Developing a Windows-based alternative to the iPad is a “job one urgency” at Microsoft, company chief Steve Ballmer said today during the annual Financial Analysts Meeting.

“Apple has done an interesting job,” he said. “They’ve sold more than I’d like them to sell. We think about that. So it’s our job to say: we have got to make things happen. Just like we made things happen with netbooks, we have to do that with slates. […] Not one size fits all. Been to too many meetings with journalists struggling to set up iPads for notes.”

Excuse me? What the hell did you do for netbooks? Netbooks were all Linux and your response to that was cutting your OS to bits and just reacting to it. And now Netbook sales are tanking. Taking the credit for Netbooks shows a dangerous level of delusion about your reactions to market churn.

Time for a new CEO.

0 thoughts on “Time for a new CEO in Redmond”

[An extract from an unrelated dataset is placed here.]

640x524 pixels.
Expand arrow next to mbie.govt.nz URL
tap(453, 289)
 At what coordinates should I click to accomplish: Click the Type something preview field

  1. I’m one of the richest people in the world with a personal wealth estimated at US$14.5 billion in 2010.

    However Im interested in coding for pizza through FOIs to Translink. I want to start something.

    Let’s talk, and you can ball me out personally.

    1. @Des – have you been reading the stories (from miniMicrosoft and others) of the issues they’re having with senior folk inside Redmond all trying to be Steve Jobs/Jonathan Ive. I really miss the Gates days – love or hate, Gates had vision and balls. Steve is, as others said on Twitter, playing it safe. The KIN fiasco is an example of how Microsoft has managed to carefully disguise the purchase and ruin of a competitor (Danger, Inc) and make everyone think it was total incompetence. I’m not sure what was the intended result. Windows 7 and Windows Phone 7 tell me that interesting stuff is happening there and at WWDC, I am 100% sure that a lot of developers switched to Bing that first morning. And obviously they’re big in the business software market (though again it’s being eroded). But are they a 90% market or a 70% market now. Or lower?

      @Steve Ballmer – as you’re posting that from a Belfast IP address, I’d be very keen to meet up and buy you coffee, Steve. You can bring your friend “interested” along with you as you’re posting from the same address. Tell him to be less of a chickenshit though.

      @Joseph D con – Steve is certainly coming from a different perspective. I love what I do and I love living here (50 weeks of the year). Thanks for your input.

      @John – in a rising market and a rapidly growing market, if Microsoft (starting from a position of absolute dominance) had not made bazillions of moolah, then more direct action would have been taken by the shareholders. When you look at their position from a relative percentage of the market, you can see their share has been decimated. They’ve lost their sparkle. And if not for some excellent individuals within the company, more people would have written them off as the IBM of yesteryear. The KIN thing. That just makes me feel ill.

  2. Whilst Ballmer has been CEO, MS has made more money than ever before.
    Sure, the share price has tanked and remained in the toilet, but it’s hard to make the argument he needs to go when he has made so much profit.

    That said, I’m not a Ballmer fan. It was different when Bill was there – lots more ideas and excitement and talk of “changing the world”.

    Now it seems to be more “whatever you do, don’t do anything risky in case we fuck things up”. And when they do try something, in-fighting kills it *cough* kin *cough*

  3. In 2008 less than 10% of netbooks in the U.S. were running Windows.

    In 2009 96% of netbooks in the US were running Windows.

    That’s the sort of effect I think they’re hoping for.

    The only thing is, there is a massive difference between Apple and Linux as competitors, and it’ll be very interesting to see how that plays out.

    As for calling for a new CEO, I don’t think that’s what’s necessary. In many, many respects Ballmer has done a great job and it’d be very hard to find a worthy successor. I think what Microsoft needs is someone at the higher levels (Ozzie, Sinofsky etc) who has the design clout and taste to drive the company forward in that direction.